(If you’d like to buy a copy of Before the Snow Moon, click here.)
I’m superstitious about writing about my own poems, especially before they’ve been released to the world, so here are some of the nice things poets have written about the poems in Before the Snow Moon. Artists Melanie Boyle and Jean Buescher Bartlett designed the book. Boyle’s beautiful watercolor turns the cover into a glimpse of what I sometimes get to see when I walk in the woods. My gratitude to Jill Peek, of Alice Greene & Company, the book’s publisher, who put this team together.

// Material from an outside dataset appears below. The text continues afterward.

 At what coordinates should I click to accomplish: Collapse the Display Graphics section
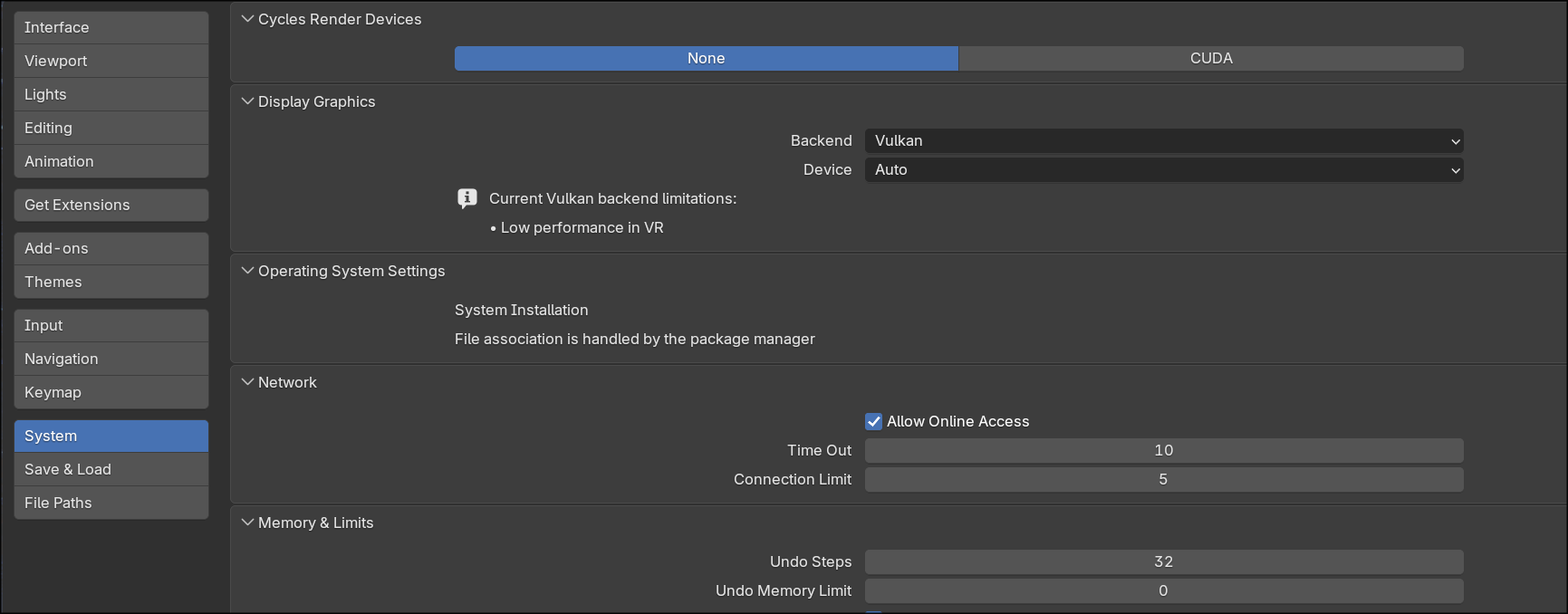coord(247,101)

“Rilke wrote that all error comes from the fact that people look for what they have in common within themselves rather than in the context of the world they live within. Without explicitly stating it, this is the interior Alison Swan paints for us in the tradition that runs from Wang Wei to Machado. She makes the landscape come alive, illuminating the human within.”—Dan Gerber, author of Sailing through Cassiopeia
“‘We’re terrestrial creatures who must stay warm or die.’ Swan’s poems make me feel this in a deep down way. After a poem’s initial chill as it evokes our minuscule and fleeting presence, the abiding warmth of that wide enormity seeps in.”—Nance Van Winckel, author of Pacific Walkers
“Alison Swan’s new chapbook begins with glee at an approaching dawn and ends with a magical child lost in a green world. Along the way she takes us from Detroit to Saturn, with several stops in her beloved dunes. Accompanying this imagination on its travels is more than an adventure: it’s an honor.”—Keith Taylor, author of If the World Becomes So Bright
“In poems ranging in subject matter from a child’s first words to the flight of a white dove, Alison Swan fills her lines with moonlight and enchanted forests, “the lemon light of morning,” and “the silver glaze of sidewalks.” This is chapbook to read on a quiet morning with a cup of tea, prepared to be charmed and surprised.”—Laura Kasischke, author of Space, In Chains
Here’s the first poem in Before the Snow Moon, conceived in Poetry Boot Camp with the inimitable Holly Wren Spaulding.
Aubade
It is good to be
mortal but otherwise flawed
to care and suffer and
look out into
the lemon light of morning and
call it beautiful and
feel expectation
for the eighteen thousandth
two hundredth and sixty-second
time
Note on the poem: That’s the number of days in fifty years! (I think.)
Dear Alison,
The book is stunning! I read it as soon as it arrived and declare that opening poem PERFECT. I had forgotten (until I read your post) that is was written during one of our sessions. What a gift.
I praise you and these poems. May they find many more appreciative readers.
Thank you Holly. Many of these poems would be different and some would not exist if I had not spent so many essential moments around the table with you and our fellow boot campers.
A poem, a book of poems: what a special thing to come of all those good meetings we had!